#### WHAT YOU NEED TO DO
Check every line of the data and copy the ones where "logo" appears.

#### DATA SHOWN
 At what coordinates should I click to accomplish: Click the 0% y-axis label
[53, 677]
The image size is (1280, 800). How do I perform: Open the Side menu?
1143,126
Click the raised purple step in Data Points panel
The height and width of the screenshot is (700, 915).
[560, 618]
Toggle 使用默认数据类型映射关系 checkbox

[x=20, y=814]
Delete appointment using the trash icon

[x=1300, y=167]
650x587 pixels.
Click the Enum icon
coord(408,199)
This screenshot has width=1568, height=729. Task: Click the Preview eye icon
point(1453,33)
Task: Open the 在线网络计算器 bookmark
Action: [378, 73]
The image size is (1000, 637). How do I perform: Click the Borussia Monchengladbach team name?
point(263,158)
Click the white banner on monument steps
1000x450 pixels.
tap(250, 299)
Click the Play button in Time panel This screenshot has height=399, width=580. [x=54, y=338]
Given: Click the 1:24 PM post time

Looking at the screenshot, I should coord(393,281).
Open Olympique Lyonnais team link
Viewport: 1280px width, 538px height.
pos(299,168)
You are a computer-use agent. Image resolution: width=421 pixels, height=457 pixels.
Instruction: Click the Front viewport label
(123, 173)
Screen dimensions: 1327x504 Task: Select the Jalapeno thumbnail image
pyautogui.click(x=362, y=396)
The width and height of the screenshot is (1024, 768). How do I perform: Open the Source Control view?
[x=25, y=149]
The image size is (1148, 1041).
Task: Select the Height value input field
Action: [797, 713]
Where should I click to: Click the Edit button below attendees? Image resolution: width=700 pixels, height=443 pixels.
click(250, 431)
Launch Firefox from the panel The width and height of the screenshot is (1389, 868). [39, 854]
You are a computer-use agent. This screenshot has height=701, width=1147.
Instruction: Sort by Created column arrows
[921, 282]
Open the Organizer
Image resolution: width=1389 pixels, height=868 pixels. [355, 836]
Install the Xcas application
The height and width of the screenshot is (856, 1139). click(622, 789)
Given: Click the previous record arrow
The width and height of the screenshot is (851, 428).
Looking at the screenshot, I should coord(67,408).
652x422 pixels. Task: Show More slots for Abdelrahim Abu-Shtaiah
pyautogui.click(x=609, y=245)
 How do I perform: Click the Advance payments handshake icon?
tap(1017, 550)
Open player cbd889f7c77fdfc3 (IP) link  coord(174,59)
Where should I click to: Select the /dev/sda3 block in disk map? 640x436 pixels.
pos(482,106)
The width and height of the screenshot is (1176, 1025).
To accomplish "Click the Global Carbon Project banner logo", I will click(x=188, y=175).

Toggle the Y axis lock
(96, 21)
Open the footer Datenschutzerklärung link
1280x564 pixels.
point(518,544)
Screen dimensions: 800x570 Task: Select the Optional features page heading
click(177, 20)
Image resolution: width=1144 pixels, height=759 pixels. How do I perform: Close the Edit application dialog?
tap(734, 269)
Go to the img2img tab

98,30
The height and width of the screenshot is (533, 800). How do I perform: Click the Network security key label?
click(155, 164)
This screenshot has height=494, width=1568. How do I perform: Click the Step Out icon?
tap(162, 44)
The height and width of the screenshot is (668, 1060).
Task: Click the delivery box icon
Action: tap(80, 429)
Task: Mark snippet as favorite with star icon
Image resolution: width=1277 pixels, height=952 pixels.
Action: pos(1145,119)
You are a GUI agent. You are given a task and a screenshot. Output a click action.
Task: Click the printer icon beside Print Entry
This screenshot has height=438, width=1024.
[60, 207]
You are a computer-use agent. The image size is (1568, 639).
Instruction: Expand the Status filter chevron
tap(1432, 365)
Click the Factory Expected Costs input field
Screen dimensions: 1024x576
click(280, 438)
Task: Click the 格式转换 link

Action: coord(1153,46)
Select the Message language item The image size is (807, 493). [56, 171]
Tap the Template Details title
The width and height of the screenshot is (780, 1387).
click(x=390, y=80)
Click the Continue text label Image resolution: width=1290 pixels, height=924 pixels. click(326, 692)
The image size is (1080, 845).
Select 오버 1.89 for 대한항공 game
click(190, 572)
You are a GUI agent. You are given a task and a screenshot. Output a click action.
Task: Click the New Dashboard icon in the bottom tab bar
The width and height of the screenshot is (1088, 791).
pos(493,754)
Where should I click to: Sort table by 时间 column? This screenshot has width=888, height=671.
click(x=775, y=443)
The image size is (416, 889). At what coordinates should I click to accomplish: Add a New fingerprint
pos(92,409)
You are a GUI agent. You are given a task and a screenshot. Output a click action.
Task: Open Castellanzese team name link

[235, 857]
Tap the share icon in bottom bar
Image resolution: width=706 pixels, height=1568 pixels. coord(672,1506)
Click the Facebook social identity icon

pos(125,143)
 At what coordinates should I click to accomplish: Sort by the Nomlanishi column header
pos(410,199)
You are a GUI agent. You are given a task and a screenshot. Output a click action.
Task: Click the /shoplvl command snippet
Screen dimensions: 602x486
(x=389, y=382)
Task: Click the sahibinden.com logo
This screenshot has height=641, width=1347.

#### REPLY TO THE TASK
To accomplish "Click the Global Carbon Project banner logo", I will click(x=188, y=175).
Task: Click the sahibinden.com logo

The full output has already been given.